%%

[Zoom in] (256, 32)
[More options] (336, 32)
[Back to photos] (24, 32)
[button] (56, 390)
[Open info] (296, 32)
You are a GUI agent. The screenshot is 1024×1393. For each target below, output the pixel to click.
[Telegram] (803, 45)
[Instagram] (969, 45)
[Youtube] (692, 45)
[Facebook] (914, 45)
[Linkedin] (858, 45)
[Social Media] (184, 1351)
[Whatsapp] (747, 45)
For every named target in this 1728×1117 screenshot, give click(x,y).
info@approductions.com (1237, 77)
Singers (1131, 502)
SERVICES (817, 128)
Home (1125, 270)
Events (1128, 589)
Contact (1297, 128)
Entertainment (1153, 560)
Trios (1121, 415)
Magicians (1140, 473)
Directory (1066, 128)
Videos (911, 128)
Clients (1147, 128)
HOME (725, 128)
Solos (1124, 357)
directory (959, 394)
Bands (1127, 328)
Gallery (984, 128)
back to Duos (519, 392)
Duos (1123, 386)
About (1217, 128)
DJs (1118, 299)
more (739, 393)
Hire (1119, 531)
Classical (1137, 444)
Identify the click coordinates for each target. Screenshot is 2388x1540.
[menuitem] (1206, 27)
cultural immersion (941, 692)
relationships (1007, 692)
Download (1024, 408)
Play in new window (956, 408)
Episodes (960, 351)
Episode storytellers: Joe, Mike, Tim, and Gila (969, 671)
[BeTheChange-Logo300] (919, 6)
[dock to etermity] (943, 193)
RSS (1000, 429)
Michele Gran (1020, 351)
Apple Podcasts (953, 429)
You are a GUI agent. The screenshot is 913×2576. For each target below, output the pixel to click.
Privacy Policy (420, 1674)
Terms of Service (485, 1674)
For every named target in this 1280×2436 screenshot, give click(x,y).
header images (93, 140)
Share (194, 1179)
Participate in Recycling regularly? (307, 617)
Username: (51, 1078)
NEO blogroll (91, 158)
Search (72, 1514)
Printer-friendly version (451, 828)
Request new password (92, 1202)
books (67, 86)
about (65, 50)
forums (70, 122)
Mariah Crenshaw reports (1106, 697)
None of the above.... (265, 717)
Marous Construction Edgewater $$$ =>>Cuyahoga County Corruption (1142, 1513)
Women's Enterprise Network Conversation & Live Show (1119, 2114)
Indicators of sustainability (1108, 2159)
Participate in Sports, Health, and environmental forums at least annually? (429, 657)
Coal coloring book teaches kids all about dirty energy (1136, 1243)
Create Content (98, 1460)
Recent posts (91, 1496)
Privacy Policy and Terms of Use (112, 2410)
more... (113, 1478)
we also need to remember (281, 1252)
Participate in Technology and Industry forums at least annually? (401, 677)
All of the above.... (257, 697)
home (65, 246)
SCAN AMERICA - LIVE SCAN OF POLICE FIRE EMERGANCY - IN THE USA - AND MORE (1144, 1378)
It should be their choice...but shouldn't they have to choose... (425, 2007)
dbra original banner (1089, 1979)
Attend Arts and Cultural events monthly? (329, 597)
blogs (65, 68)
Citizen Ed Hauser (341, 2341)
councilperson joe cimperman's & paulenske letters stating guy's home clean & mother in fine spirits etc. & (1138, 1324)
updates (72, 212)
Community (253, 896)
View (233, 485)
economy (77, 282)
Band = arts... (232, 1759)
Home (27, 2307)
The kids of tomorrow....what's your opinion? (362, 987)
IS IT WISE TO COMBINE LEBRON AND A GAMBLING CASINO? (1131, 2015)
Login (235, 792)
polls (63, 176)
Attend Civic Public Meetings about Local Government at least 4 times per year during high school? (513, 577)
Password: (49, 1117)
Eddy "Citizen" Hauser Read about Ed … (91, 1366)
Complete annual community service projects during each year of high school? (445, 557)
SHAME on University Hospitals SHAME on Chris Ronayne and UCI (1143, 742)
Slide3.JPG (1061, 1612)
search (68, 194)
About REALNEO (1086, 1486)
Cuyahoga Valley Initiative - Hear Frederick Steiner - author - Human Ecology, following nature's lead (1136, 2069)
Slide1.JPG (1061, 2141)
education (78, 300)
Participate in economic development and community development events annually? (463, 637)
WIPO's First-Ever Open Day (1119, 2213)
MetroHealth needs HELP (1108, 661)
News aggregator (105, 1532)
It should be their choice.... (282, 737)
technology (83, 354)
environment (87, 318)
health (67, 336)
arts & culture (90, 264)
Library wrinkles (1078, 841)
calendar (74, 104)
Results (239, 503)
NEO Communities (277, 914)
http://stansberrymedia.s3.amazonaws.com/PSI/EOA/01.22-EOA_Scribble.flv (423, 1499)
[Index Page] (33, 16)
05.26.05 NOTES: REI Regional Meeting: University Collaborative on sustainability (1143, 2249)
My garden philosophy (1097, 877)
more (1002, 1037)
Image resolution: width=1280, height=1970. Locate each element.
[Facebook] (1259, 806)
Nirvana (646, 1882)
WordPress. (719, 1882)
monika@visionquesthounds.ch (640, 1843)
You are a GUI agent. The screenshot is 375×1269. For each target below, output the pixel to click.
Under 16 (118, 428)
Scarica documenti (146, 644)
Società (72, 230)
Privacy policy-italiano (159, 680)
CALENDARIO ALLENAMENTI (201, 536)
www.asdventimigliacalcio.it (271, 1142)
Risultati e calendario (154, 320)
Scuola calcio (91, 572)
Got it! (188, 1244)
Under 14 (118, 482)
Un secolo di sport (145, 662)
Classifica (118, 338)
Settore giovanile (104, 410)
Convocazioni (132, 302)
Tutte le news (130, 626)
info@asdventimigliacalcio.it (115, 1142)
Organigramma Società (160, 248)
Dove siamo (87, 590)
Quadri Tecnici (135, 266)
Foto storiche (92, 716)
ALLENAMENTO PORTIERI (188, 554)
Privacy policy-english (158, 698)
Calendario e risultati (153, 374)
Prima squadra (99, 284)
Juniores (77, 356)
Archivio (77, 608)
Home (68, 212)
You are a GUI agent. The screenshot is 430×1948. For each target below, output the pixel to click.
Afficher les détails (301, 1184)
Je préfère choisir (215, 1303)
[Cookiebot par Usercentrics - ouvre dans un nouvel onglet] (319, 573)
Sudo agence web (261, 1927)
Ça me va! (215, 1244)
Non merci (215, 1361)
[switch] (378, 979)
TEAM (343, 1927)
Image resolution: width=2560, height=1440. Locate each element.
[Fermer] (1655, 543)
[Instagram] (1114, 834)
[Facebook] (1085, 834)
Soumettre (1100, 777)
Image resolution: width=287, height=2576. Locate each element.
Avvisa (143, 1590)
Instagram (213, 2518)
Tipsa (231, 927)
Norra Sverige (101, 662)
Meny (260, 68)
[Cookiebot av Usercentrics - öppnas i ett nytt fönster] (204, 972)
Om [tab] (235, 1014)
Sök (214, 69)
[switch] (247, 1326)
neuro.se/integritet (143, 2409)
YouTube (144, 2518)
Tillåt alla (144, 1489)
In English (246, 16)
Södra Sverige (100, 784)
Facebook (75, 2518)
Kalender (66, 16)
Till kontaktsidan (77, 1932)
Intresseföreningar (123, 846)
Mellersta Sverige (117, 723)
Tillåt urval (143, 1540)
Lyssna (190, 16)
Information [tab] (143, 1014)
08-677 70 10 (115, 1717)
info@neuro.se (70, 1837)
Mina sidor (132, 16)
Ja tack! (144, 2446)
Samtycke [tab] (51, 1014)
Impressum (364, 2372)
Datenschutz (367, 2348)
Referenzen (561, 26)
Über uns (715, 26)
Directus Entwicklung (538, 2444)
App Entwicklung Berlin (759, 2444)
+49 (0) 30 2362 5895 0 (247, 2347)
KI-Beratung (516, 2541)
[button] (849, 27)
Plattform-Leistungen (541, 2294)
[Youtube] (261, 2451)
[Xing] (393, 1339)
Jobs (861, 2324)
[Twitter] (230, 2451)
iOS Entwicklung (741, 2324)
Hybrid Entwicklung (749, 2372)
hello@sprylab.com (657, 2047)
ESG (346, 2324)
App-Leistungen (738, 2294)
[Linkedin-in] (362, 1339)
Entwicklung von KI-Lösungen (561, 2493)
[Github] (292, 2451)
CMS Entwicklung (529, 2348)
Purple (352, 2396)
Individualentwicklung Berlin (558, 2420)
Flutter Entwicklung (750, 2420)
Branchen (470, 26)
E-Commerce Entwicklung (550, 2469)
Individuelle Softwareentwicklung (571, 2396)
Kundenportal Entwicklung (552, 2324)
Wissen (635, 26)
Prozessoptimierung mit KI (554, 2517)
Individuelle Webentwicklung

%%

▸ WHAT THIS TASK INVOLVES: Of all the entries above, retype exactly the lines from the line with "updates (72, 212)" to the line with "Privacy policy-italiano (159, 680)", both included, and no others.

▸ SOLVED EXERCISE:
updates (72, 212)
Community (253, 896)
View (233, 485)
economy (77, 282)
Band = arts... (232, 1759)
Home (27, 2307)
The kids of tomorrow....what's your opinion? (362, 987)
IS IT WISE TO COMBINE LEBRON AND A GAMBLING CASINO? (1131, 2015)
Login (235, 792)
polls (63, 176)
Attend Civic Public Meetings about Local Government at least 4 times per year during high school? (513, 577)
Password: (49, 1117)
Eddy "Citizen" Hauser Read about Ed … (91, 1366)
Complete annual community service projects during each year of high school? (445, 557)
SHAME on University Hospitals SHAME on Chris Ronayne and UCI (1143, 742)
Slide3.JPG (1061, 1612)
search (68, 194)
About REALNEO (1086, 1486)
Cuyahoga Valley Initiative - Hear Frederick Steiner - author - Human Ecology, following nature's lead (1136, 2069)
Slide1.JPG (1061, 2141)
education (78, 300)
Participate in economic development and community development events annually? (463, 637)
WIPO's First-Ever Open Day (1119, 2213)
MetroHealth needs HELP (1108, 661)
News aggregator (105, 1532)
It should be their choice.... (282, 737)
technology (83, 354)
environment (87, 318)
health (67, 336)
arts & culture (90, 264)
Library wrinkles (1078, 841)
calendar (74, 104)
Results (239, 503)
NEO Communities (277, 914)
http://stansberrymedia.s3.amazonaws.com/PSI/EOA/01.22-EOA_Scribble.flv (423, 1499)
[Index Page] (33, 16)
05.26.05 NOTES: REI Regional Meeting: University Collaborative on sustainability (1143, 2249)
My garden philosophy (1097, 877)
more (1002, 1037)
Image resolution: width=1280, height=1970. Locate each element.
[Facebook] (1259, 806)
Nirvana (646, 1882)
WordPress. (719, 1882)
monika@visionquesthounds.ch (640, 1843)
You are a GUI agent. The screenshot is 375×1269. For each target below, output the pixel to click.
Under 16 (118, 428)
Scarica documenti (146, 644)
Società (72, 230)
Privacy policy-italiano (159, 680)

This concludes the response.